Identify all lines of the data containing the string "software" and copy them.

START Records to process

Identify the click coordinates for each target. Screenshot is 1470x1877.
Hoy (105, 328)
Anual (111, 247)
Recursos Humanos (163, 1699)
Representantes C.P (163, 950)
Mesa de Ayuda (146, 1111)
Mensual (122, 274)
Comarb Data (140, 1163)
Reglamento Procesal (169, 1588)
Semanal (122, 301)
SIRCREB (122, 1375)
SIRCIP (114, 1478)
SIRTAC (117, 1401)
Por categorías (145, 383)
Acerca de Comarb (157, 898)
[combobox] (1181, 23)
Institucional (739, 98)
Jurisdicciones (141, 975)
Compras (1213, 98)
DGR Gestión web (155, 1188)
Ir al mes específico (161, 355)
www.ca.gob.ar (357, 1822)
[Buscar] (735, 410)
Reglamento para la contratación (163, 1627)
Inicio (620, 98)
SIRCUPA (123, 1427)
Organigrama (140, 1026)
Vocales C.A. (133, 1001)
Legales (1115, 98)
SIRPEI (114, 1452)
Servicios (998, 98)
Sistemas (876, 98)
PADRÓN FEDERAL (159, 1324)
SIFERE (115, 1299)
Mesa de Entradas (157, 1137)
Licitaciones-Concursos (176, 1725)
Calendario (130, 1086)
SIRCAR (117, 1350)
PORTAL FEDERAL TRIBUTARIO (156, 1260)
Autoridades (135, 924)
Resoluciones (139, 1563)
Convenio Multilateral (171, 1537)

END Records to process
START Records to process

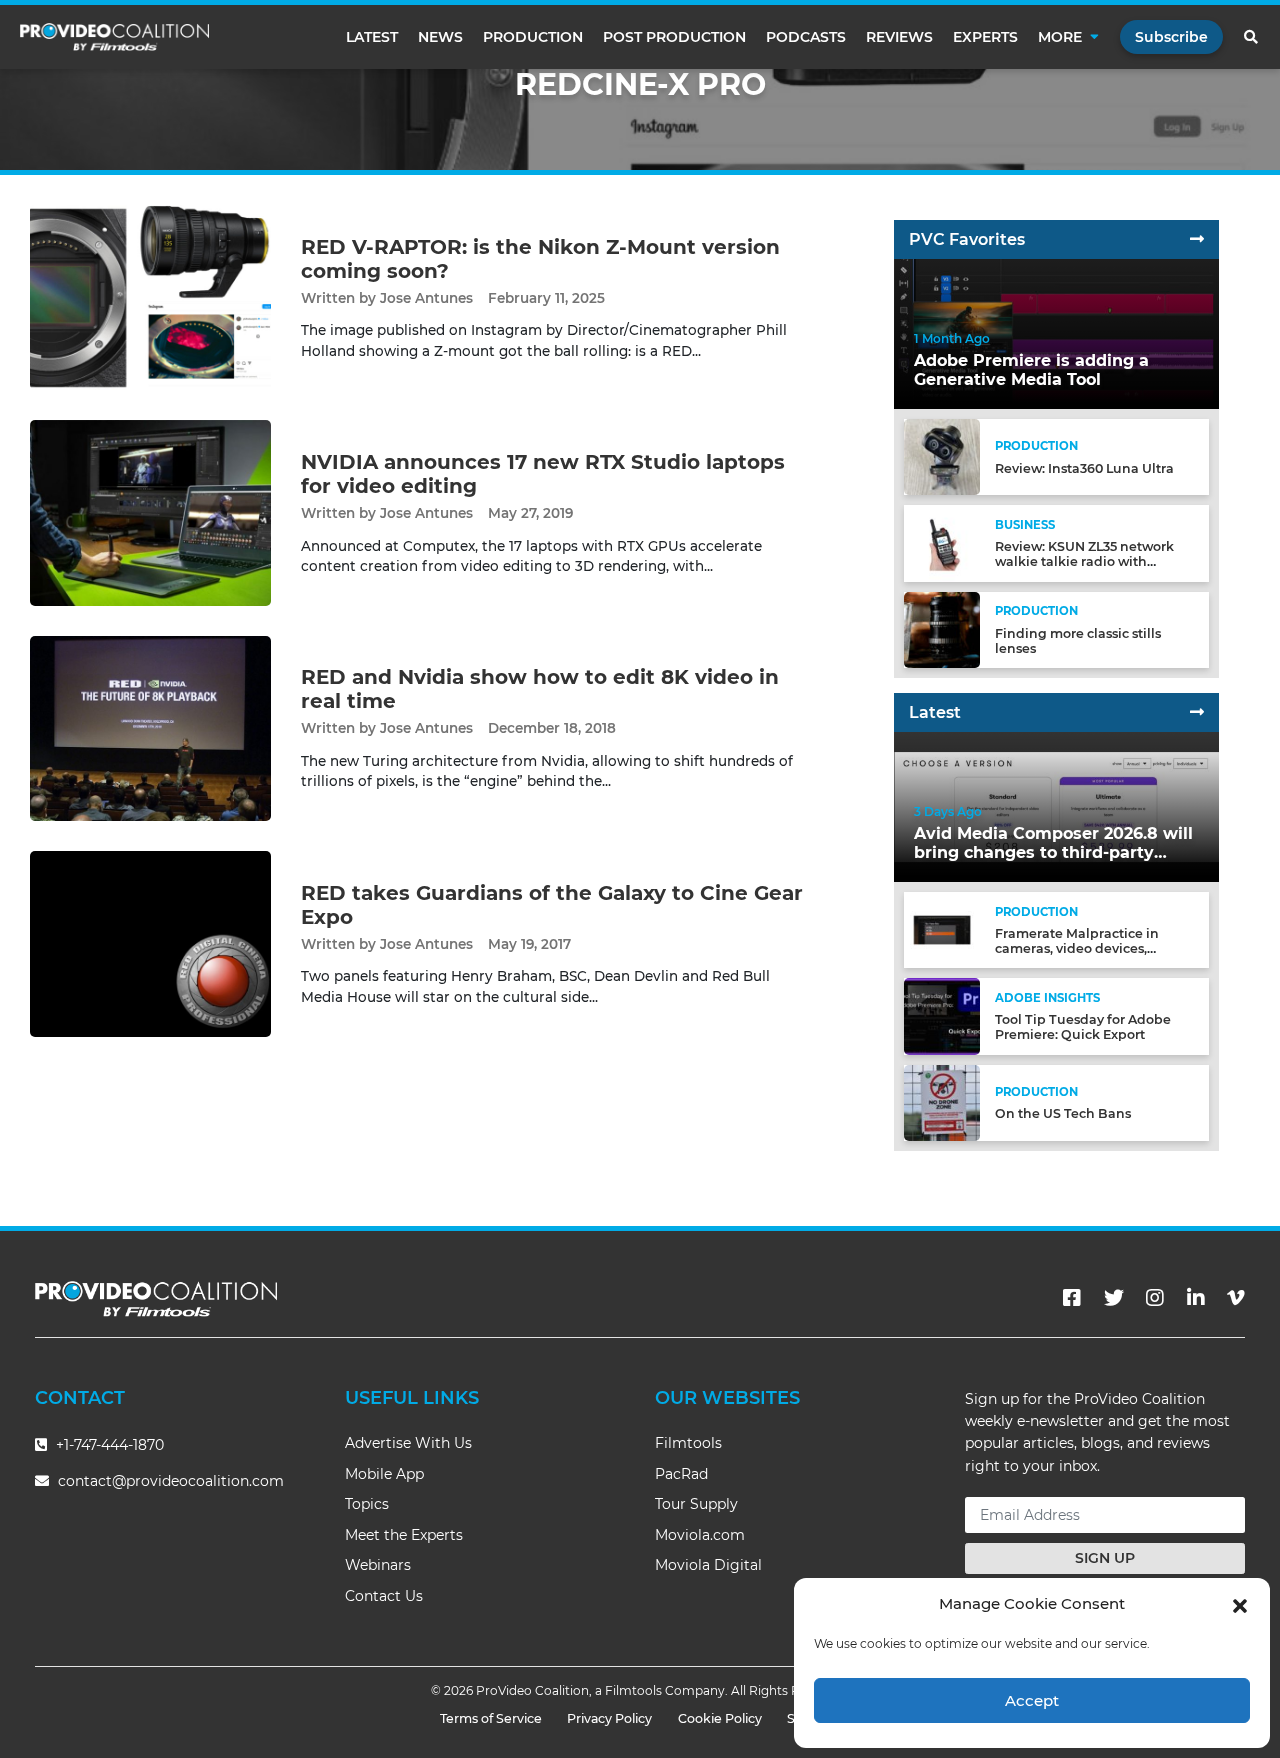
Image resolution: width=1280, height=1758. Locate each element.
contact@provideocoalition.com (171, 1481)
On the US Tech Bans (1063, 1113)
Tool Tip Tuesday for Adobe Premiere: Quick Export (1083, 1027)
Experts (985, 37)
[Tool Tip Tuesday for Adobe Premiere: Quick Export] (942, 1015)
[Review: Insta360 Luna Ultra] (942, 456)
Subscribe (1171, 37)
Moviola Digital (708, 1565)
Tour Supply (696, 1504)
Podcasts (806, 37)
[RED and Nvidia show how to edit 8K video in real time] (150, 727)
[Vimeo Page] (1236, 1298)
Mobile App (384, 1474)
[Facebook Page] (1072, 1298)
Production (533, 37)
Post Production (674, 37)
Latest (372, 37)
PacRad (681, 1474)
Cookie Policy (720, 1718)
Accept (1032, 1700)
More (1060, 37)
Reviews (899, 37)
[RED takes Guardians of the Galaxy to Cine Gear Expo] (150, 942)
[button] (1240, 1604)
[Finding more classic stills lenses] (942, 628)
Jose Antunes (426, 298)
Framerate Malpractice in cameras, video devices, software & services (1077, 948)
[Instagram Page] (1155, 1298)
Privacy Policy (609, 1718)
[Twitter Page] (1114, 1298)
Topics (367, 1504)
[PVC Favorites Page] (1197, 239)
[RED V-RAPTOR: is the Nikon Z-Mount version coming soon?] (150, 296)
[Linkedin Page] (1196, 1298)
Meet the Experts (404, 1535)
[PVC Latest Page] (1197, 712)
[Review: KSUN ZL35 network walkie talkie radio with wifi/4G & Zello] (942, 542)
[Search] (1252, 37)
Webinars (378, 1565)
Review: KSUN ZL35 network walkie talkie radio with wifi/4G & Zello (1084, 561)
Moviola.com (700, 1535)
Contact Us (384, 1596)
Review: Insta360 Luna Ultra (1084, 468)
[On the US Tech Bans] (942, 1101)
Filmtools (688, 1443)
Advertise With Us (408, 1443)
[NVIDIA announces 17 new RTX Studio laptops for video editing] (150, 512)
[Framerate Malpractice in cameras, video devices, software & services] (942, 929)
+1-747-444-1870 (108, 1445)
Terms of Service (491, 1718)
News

END Records to process
START Records to process

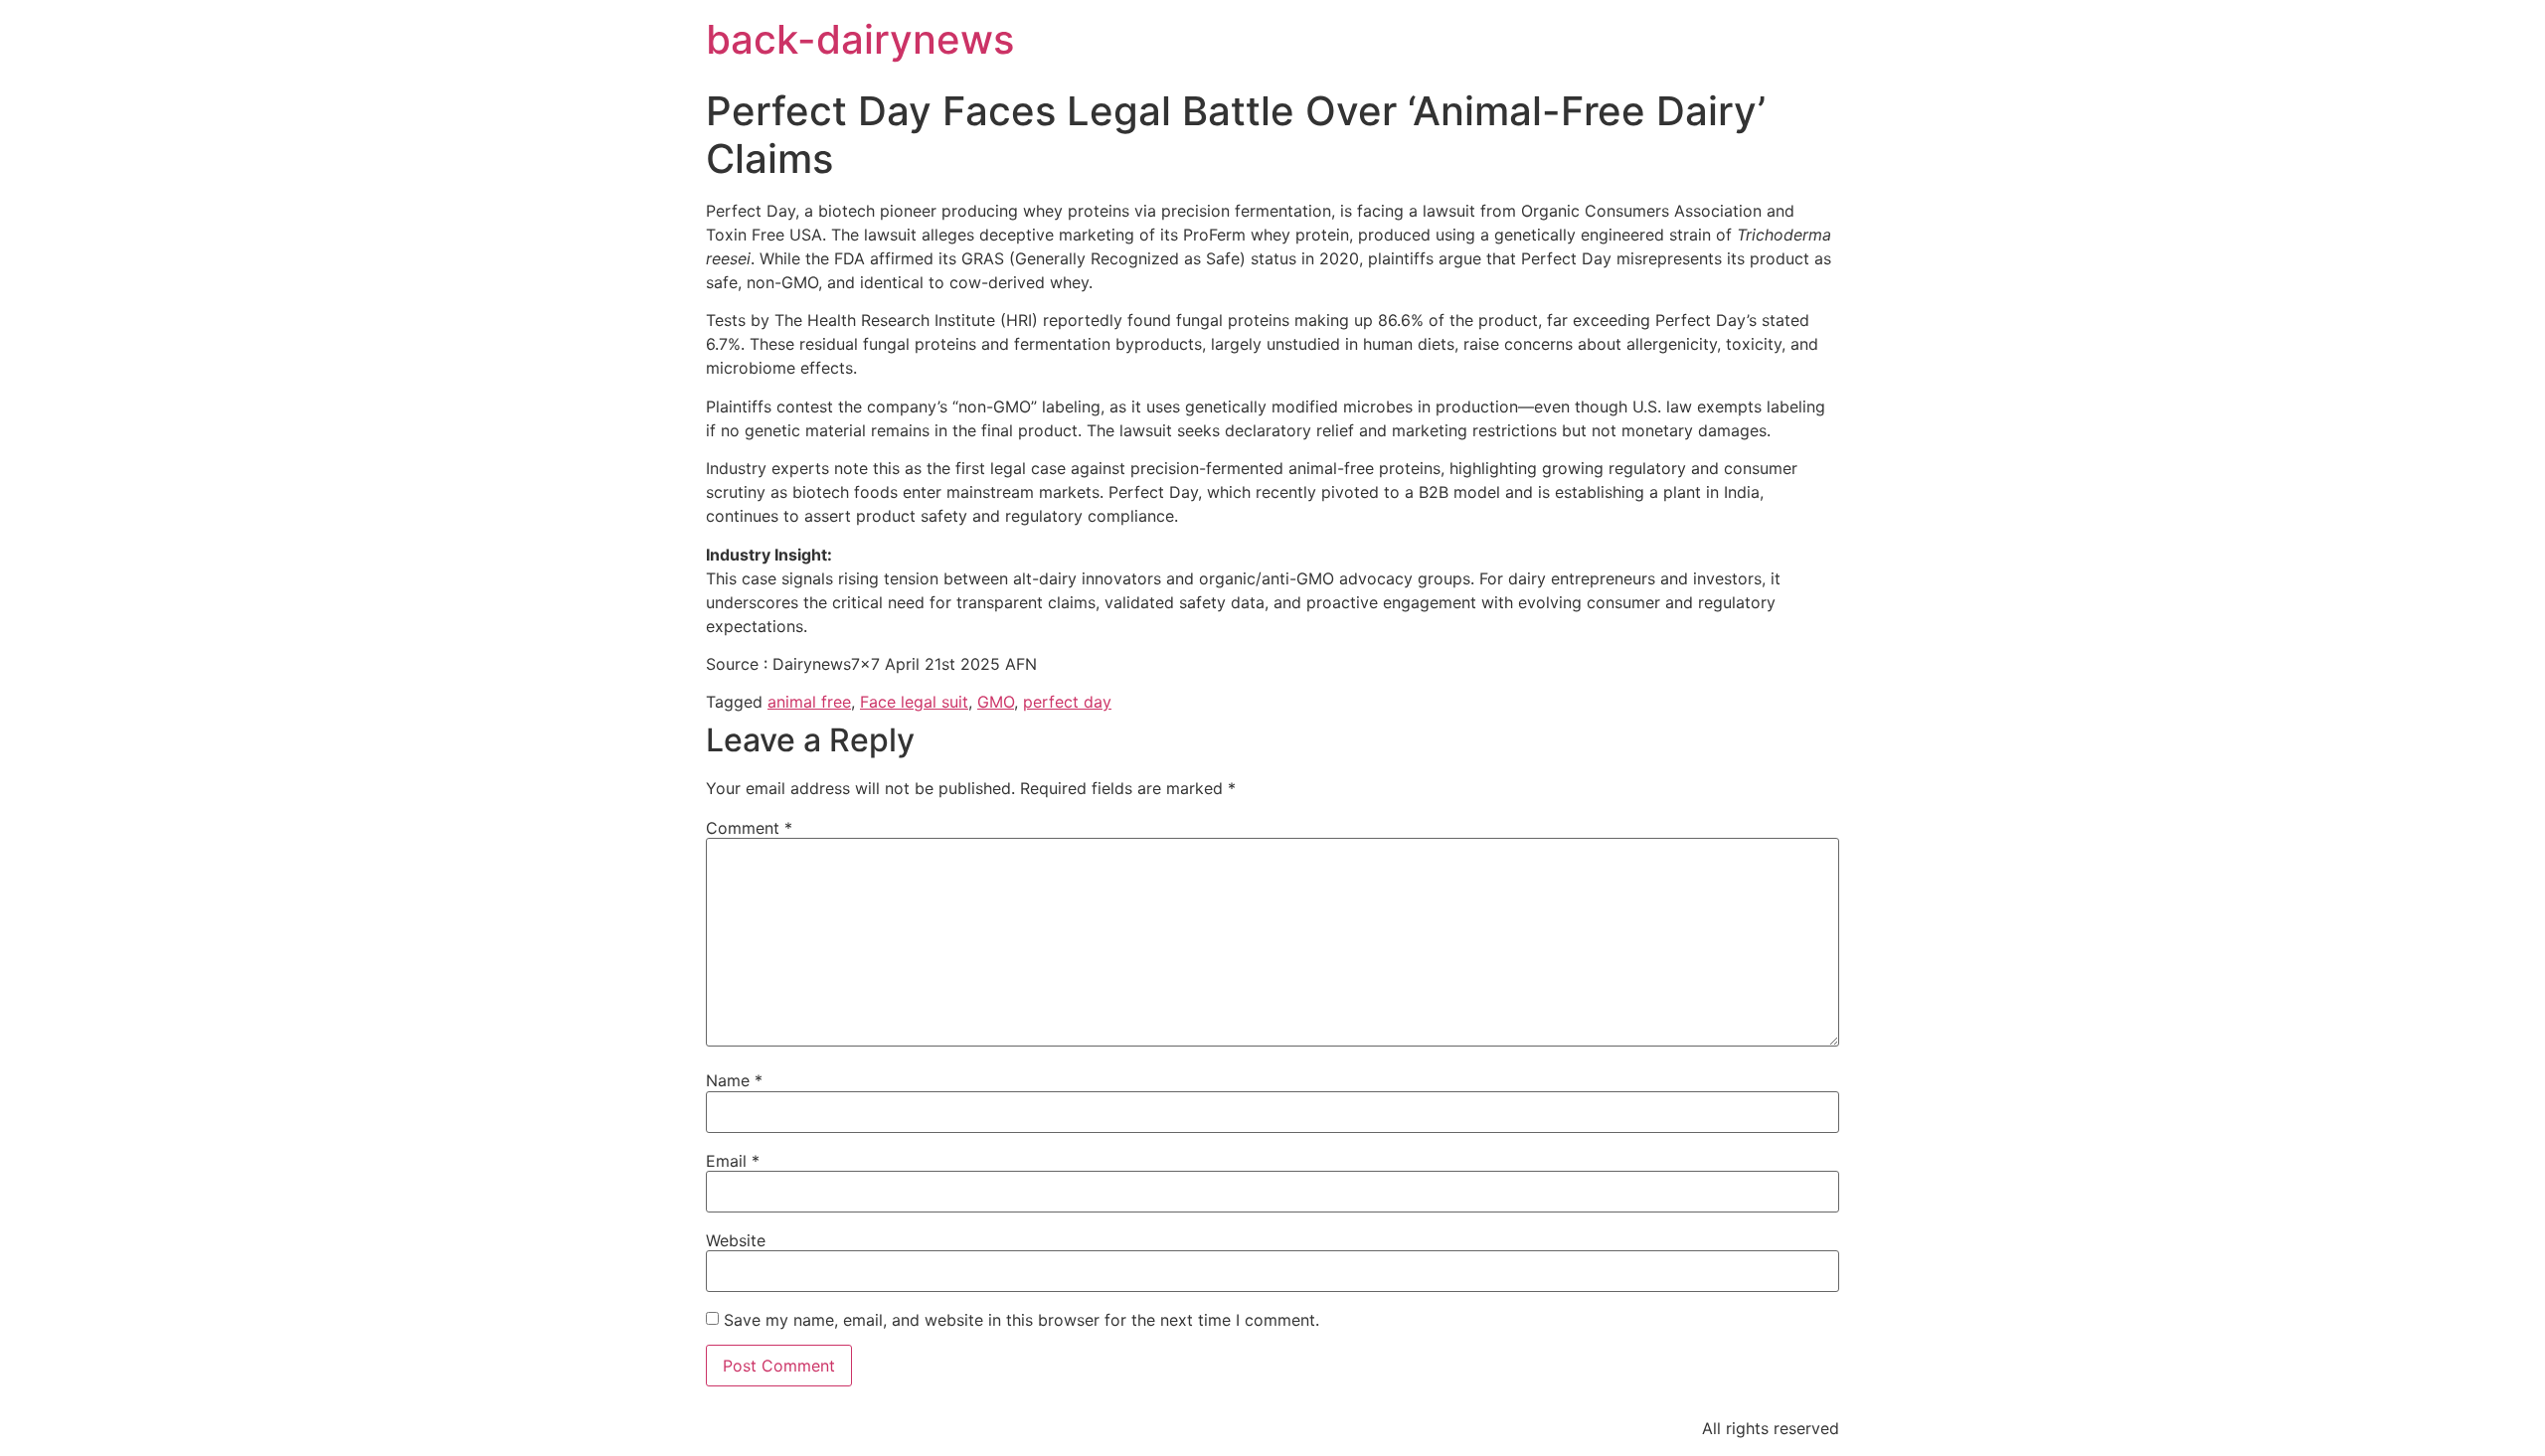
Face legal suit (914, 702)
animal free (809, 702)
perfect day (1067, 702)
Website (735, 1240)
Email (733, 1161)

END Records to process

Exercise response
Framerate Malpractice in cameras, video devices, software & services (1077, 948)
[Framerate Malpractice in cameras, video devices, software & services] (942, 929)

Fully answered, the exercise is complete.